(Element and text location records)
○ ○ ○ ○ ○ ○ ○

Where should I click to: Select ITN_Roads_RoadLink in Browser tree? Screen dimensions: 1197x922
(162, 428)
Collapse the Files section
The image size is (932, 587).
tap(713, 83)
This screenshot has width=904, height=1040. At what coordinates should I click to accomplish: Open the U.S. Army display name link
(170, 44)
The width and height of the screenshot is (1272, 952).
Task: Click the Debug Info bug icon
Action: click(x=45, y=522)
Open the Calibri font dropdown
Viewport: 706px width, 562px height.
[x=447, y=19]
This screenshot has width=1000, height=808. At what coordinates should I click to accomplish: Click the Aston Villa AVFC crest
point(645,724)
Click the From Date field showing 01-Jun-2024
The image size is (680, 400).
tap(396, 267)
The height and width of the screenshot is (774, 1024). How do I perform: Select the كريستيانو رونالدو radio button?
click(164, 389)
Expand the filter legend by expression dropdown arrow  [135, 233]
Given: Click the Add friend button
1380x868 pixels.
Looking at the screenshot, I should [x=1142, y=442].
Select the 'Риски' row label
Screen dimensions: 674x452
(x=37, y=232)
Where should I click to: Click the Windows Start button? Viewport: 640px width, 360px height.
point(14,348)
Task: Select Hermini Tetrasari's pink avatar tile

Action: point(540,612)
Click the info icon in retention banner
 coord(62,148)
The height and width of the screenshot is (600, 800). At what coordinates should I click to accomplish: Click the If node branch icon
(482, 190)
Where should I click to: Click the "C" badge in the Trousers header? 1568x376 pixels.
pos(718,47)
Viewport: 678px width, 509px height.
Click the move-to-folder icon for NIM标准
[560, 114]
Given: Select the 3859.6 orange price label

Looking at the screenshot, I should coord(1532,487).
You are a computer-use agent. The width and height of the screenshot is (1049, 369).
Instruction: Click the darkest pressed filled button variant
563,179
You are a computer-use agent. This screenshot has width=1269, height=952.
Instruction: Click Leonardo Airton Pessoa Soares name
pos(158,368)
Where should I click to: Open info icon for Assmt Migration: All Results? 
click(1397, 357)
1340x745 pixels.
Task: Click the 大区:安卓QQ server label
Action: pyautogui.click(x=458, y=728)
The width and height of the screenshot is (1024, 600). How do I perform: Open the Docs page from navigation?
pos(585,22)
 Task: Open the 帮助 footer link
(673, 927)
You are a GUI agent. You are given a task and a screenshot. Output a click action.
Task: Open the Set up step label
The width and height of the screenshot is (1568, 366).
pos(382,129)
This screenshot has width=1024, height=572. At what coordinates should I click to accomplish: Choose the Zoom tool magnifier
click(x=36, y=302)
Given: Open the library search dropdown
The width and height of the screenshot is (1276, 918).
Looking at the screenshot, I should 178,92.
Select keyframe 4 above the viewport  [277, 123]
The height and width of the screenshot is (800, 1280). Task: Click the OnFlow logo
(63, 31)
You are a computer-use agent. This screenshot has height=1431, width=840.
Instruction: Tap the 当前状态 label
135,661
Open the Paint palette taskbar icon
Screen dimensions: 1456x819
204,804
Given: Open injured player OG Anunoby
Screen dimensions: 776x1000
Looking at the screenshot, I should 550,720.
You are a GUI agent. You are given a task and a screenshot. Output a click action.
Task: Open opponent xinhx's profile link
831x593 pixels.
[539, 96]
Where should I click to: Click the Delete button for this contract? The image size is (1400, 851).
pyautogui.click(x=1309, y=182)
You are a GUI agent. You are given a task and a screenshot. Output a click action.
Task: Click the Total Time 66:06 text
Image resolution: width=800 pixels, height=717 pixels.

○ ○ ○ ○ ○ ○ ○

- What to do -
Copy the records word for word, from the line that contains "Select keyframe 4" through the end of the records.

- The solution -
Select keyframe 4 above the viewport  [277, 123]
The height and width of the screenshot is (800, 1280). Task: Click the OnFlow logo
(63, 31)
You are a computer-use agent. This screenshot has height=1431, width=840.
Instruction: Tap the 当前状态 label
135,661
Open the Paint palette taskbar icon
Screen dimensions: 1456x819
204,804
Given: Open injured player OG Anunoby
Screen dimensions: 776x1000
Looking at the screenshot, I should 550,720.
You are a GUI agent. You are given a task and a screenshot. Output a click action.
Task: Open opponent xinhx's profile link
831x593 pixels.
[539, 96]
Where should I click to: Click the Delete button for this contract? The image size is (1400, 851).
pyautogui.click(x=1309, y=182)
You are a GUI agent. You are given a task and a screenshot. Output a click action.
Task: Click the Total Time 66:06 text
Image resolution: width=800 pixels, height=717 pixels.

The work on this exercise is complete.